→ YOUR INSTRUCTIONS
Reproduce the lines from the one with "has width=1548, height=871." up to and including the one with "coordinates (630, 470).", and leave the pictures out of your answer.

→ SUPPLIED MATERIAL
-----
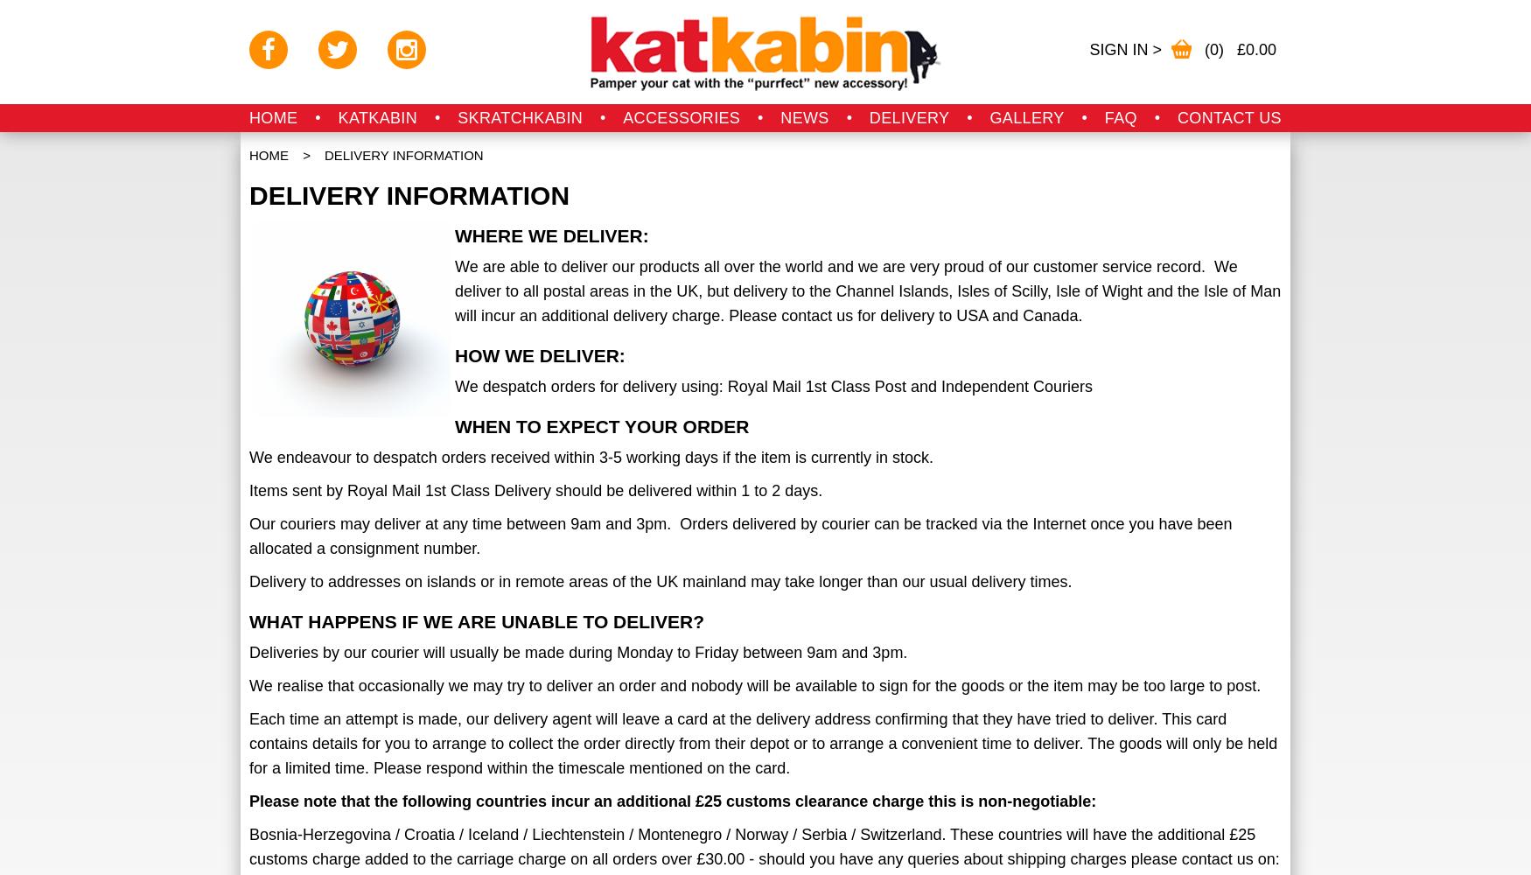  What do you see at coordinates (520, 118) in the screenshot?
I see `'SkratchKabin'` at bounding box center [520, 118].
-----
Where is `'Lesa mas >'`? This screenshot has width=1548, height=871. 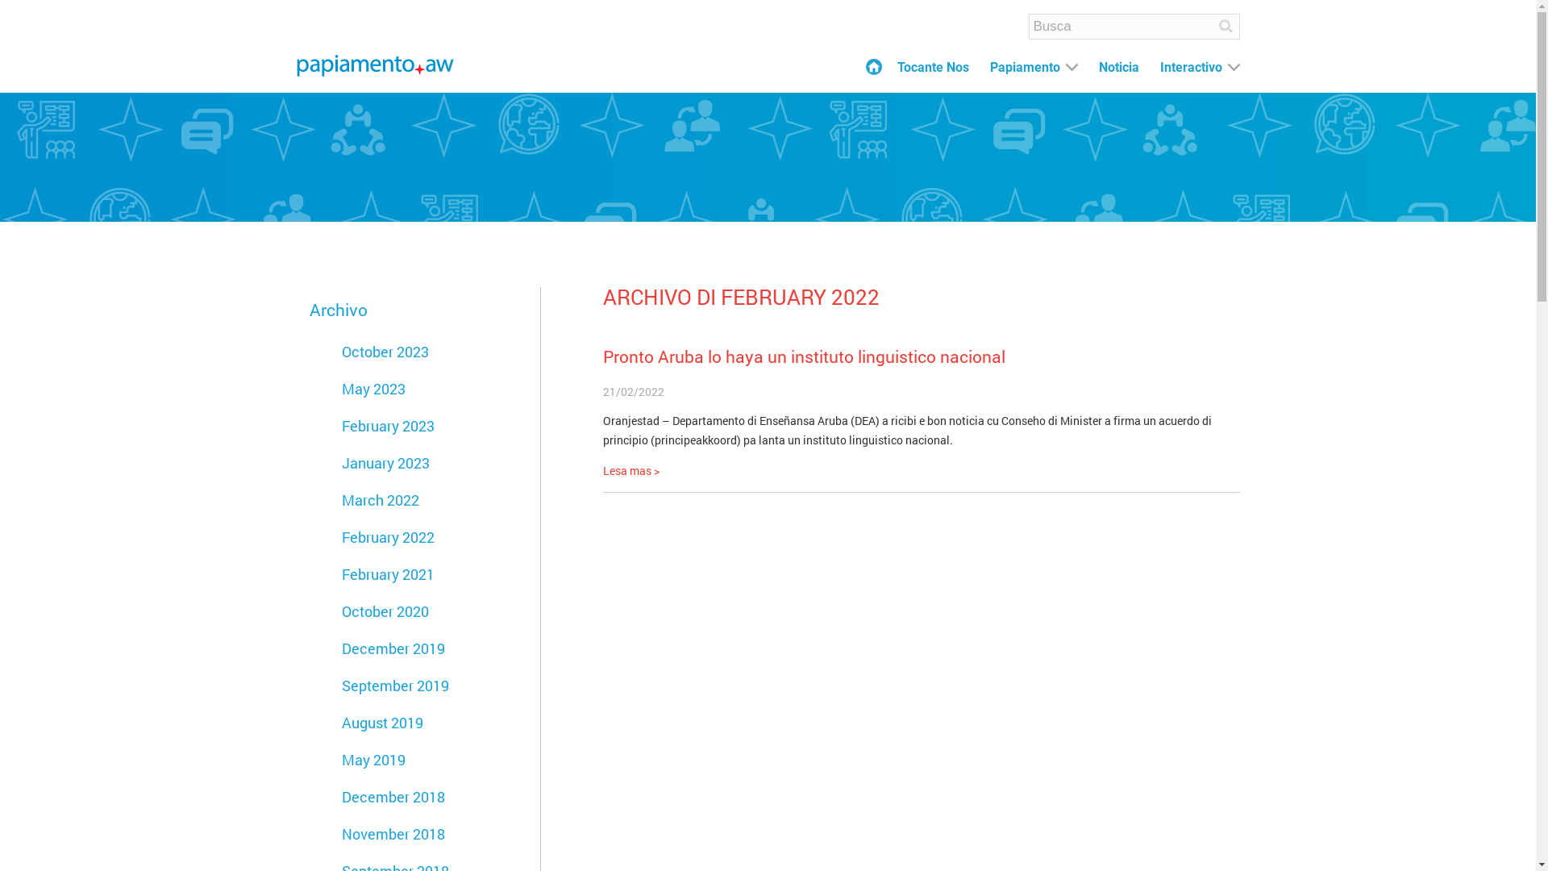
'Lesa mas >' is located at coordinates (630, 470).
-----
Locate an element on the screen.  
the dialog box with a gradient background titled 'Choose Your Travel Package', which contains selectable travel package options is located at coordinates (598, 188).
-----
→ COMPLETE OUTPUT
Where is `'Lesa mas >'`? This screenshot has width=1548, height=871. 
'Lesa mas >' is located at coordinates (630, 470).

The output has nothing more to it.